Terrorist Apologists of the Far Left

Rioting "not violence" but "freedom of expression". Who knew?

According to a Montreal-based anti-capitalist group, the black bloc anarchists who indulged their revolutionary fantasies in downtown Toronto this past week were not violent.

Ani-Capitalist Convergance, a group whose name speaks for itself, made a variety of absurd statements that the Toronto Star obligingly reported. Those statements ranged from blatant apologism for the terrorist thugs who rampaged in downtown Toronto to making some absurd accusations.

“For us it’s not violence,” mused Mahieu Francoeur, a spokesman for the group. “It’s a means of expression and doesn’t compare to the economic and state violence we’re subjected to.”

"We respect a diversity of tactics. People are angry, particularly in the context of an event like that," Francoeur continued. "For us it's vandalism against certain institutions . . . it's symbolic and doesn't compare with violence in general in society."

In other words: the black bloc terrorists destroying storefronts in downtown Toronto weren't violent because the ACC approves of their actions. Meanwhile, the economy is violent because the ACC disapproves of capitalism.

Consider it something of a Marxist slip.

“I think the message is clear,” explained Danie Royer. “If people take back the streets, if people attack symbols of capitalism, I think this is the message."

Among the more absurd comments made by the group was an accusation that riot police in Toronto indiscriminately arrested all francophones in downtown Toronto.

“Everybody that was in the streets that talked French or even cars that had Quebec plates were arrested," Royer insisted.

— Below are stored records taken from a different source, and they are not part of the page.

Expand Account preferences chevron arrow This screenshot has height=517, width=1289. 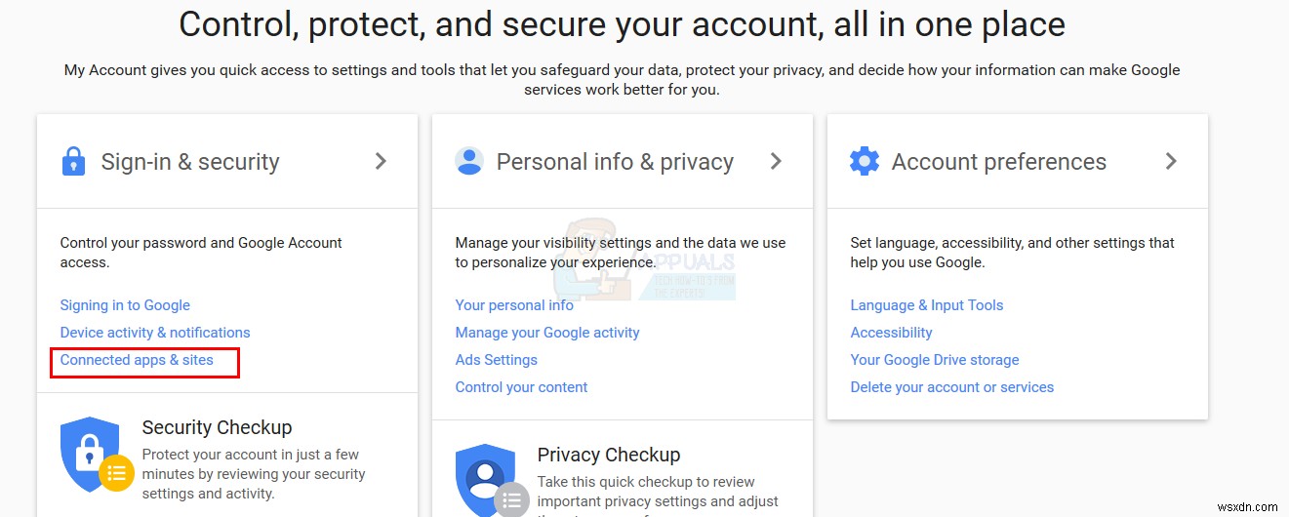[1172, 161]
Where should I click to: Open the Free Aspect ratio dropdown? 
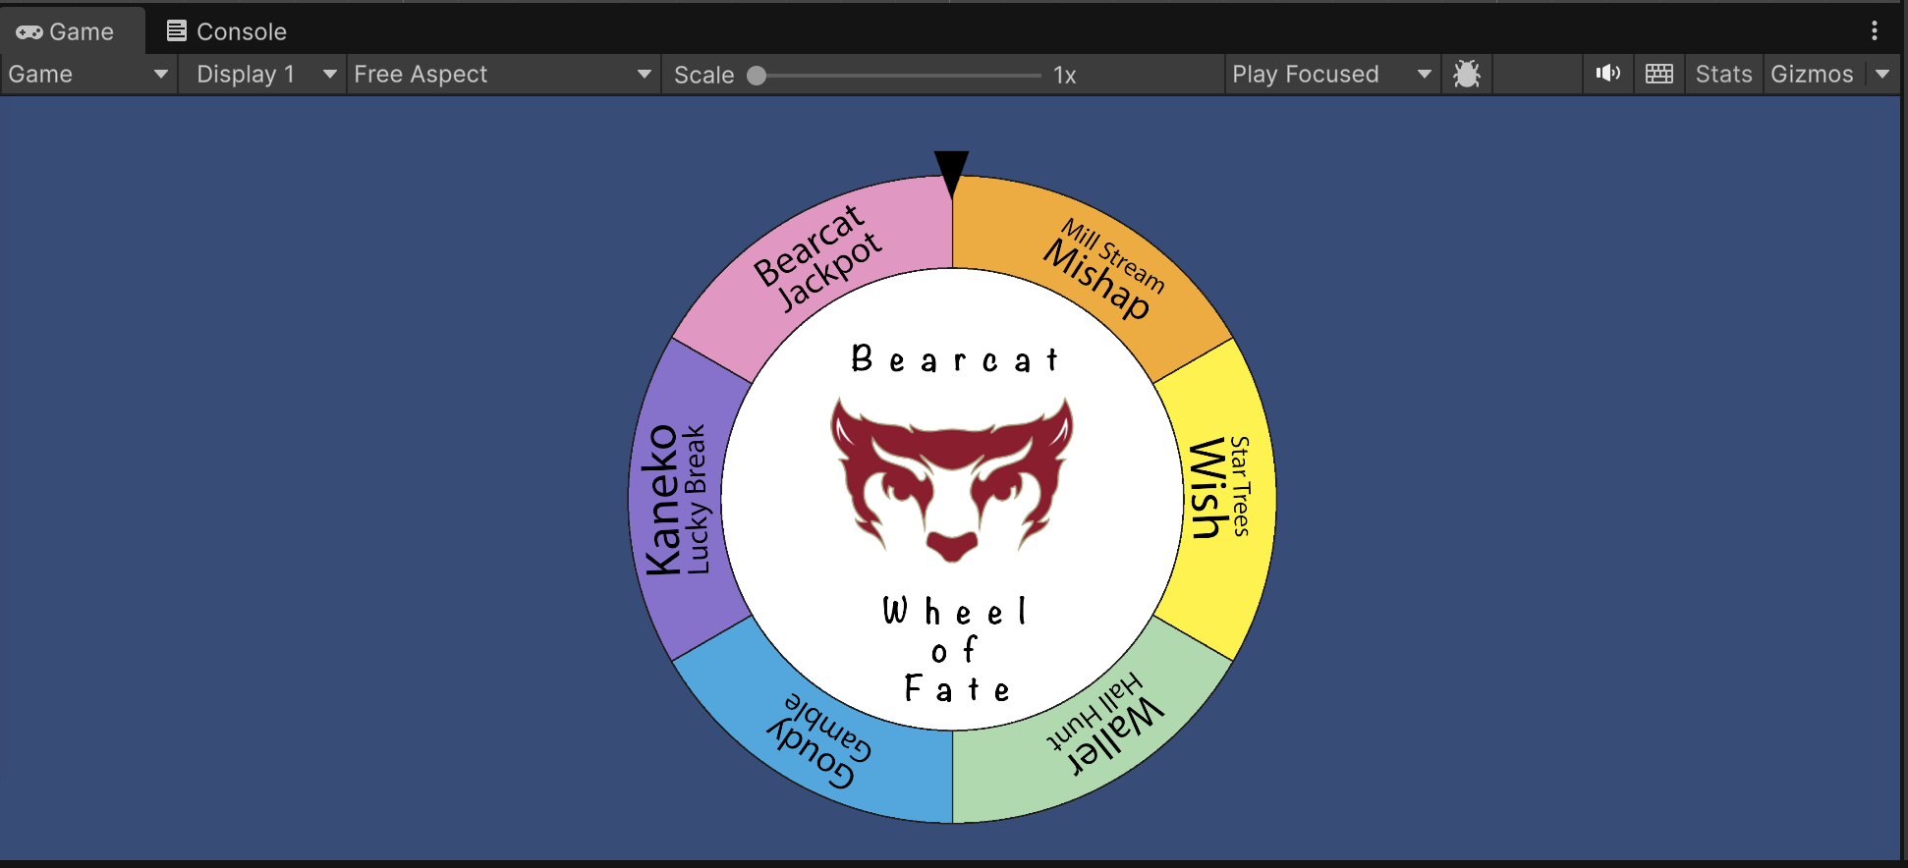[502, 74]
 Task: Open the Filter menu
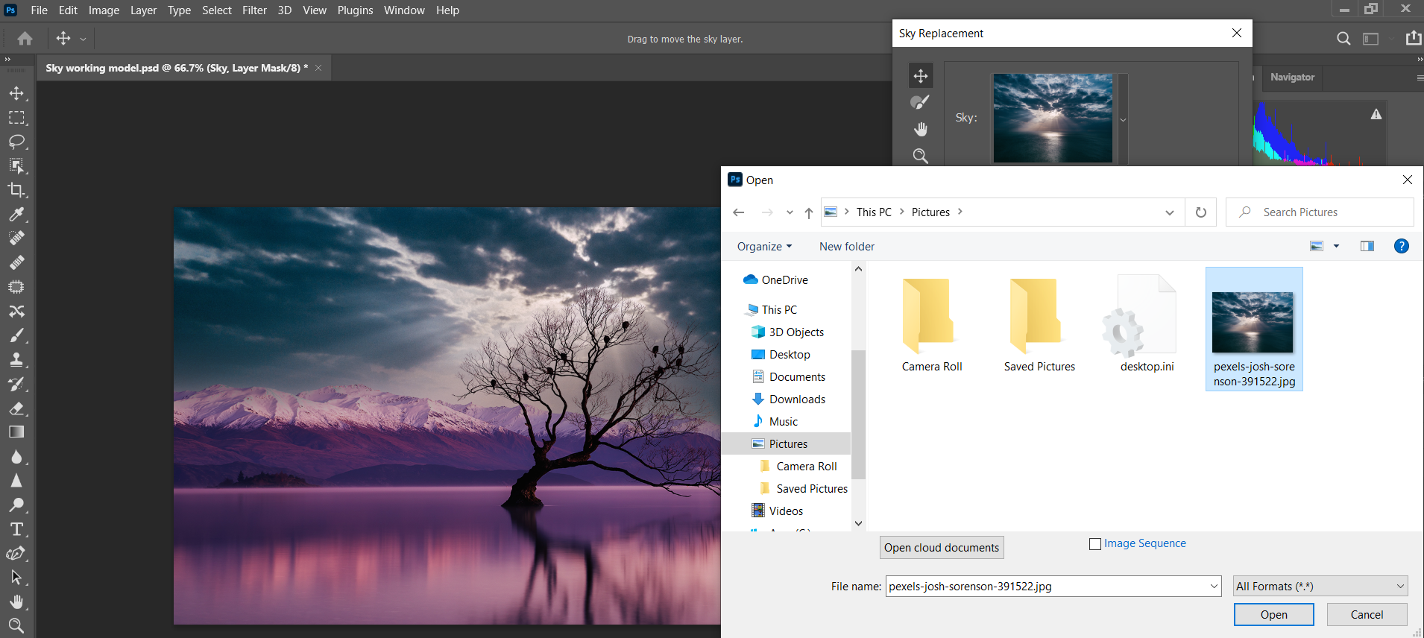(x=254, y=10)
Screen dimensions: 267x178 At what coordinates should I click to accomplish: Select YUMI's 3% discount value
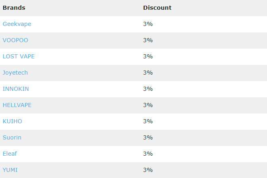tap(148, 170)
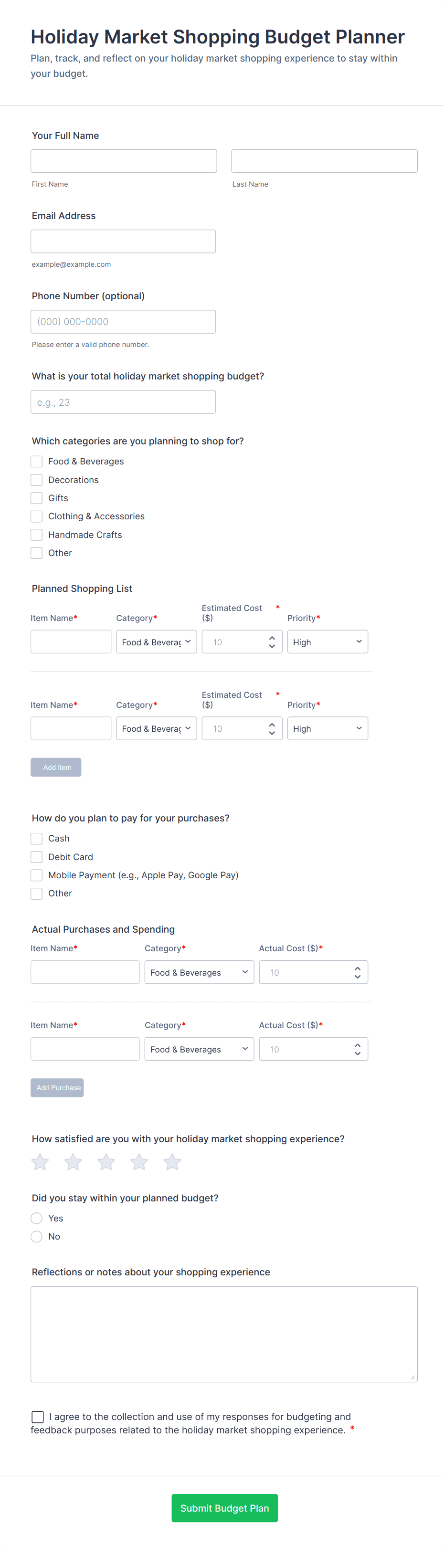This screenshot has width=444, height=1546.
Task: Increase estimated cost in first planned item
Action: click(272, 638)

The best evidence they have to offer for this is that one of their members, arrested during the riots, was held in a 20-person holding cell with 18 other francophone Quebeckers. They also note that 300 of 450 people they took to Toronto didn't return with them.

Many of them were likely arrested.

Foyer also complained that the police moved quickly to deal with the ACC.

"When we arrived by bus the police were waiting for us. They took our flags, our [signs]," she said.

Of course, there's more to the matter than Francoeur or Foryer admit. As it turns out, Anti-Capitalist Convergence, as a broader movement, peddles in various forms of support for protest movements. There's nothing inherently wrong with this.

But among those forms of support is agitprop, most simply propaganda designed for agitation.

Which explains why so many members of ACC may have been arrested in Toronto. While the black bloc riots were clearly premeditated and not provoked by the ACC, the ACC was almost certainly attempting to agitate protesters at the G20 Summit into some kind of action -- and it's already been shown that they aren't the slightest bit taken aback by violence.

Thinking more deeply about the group and its goals, it becomes clear that the group's attempts to stir up ethnic/lingual tensions in a country rendered sensitive to such matters -- due to the fact that it has been tragically prone to such tensions -- is itself an article of agitprop.

As far as being one-trick ponies goes, groups such as Anti-Capitalist Convergence not only take the cake, but they baked it too.


2 comments:

  1. So just to be clear... my slapping an ACC member would be violence because I'm a capitalist, but their slapping me would be okay because I'm a capitalist?

    Interesting. Perhaps they should have just been tazed and be done with it.

    ReplyDelete
  2. People like this seem to be able to justify a self-serving and self-privileged world view.